A good place to start when considering what research-informed teaching and learning should look like is to consider what it shouldn’t look like. I would like to suggest that it shouldn’t start with a leader reading one book or one paper, however good it is, and saying, “Right, we are all going to do X.” 

This is because “X”, no matter how beneficial for learners, is not going to look the same across an organisation. It won’t fit everyone’s teaching practice without development and even risks doing harm to what is good about a practice by deforming it to fit a model purported to develop excellence. 

Reading the wider literature around teaching and learning can give you a great view of what has and could be possible. However, it is a job that needs to be completed systematically, looking at the full range of literature around the teaching practice you wish to better understand, and completed in a critical manner.  That is very different to focusing on one book that offers solutions to all the challenges of teaching and learning.  Because let’s face it, if it was that easy, someone would have written that book by now and made themselves very rich.

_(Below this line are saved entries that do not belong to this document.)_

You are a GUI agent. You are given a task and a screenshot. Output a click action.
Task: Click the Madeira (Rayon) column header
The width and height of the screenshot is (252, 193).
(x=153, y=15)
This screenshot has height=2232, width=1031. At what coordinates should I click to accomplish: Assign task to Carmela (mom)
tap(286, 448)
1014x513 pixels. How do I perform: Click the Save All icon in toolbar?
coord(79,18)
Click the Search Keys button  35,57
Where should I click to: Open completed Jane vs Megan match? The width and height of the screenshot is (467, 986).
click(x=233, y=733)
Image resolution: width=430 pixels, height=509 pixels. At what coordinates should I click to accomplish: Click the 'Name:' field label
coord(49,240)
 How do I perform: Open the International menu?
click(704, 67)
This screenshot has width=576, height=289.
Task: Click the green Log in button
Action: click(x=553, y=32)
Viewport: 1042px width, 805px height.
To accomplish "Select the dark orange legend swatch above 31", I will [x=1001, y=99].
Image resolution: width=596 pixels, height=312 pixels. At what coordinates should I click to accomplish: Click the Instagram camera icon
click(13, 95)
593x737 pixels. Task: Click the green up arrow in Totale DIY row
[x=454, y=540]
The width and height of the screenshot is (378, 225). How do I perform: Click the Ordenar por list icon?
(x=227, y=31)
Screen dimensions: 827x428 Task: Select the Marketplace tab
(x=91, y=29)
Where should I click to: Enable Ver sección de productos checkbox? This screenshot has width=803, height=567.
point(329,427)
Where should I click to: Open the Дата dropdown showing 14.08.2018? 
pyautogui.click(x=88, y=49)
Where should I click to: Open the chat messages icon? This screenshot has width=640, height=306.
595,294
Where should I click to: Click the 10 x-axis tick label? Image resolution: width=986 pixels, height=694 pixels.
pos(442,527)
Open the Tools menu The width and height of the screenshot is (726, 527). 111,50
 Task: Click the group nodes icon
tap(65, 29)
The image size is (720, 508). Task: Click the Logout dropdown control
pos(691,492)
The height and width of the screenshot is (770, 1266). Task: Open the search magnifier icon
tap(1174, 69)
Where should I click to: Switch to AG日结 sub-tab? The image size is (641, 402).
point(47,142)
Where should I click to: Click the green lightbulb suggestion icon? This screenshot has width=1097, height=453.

I would also focus on the most valuable resource there is when it comes to teaching and learning: the teachers and learners in the classroom. I would start with a sample - let’s say those teaching trades, those teaching general vocational qualifications, HE or level one teachers - and begin to observe the sample to begin to develop an understanding of what they are doing in their classrooms. This would need to be carefully handled, offering clarity, the need to observe rather than judge, and understand rather than assess or provide feedback.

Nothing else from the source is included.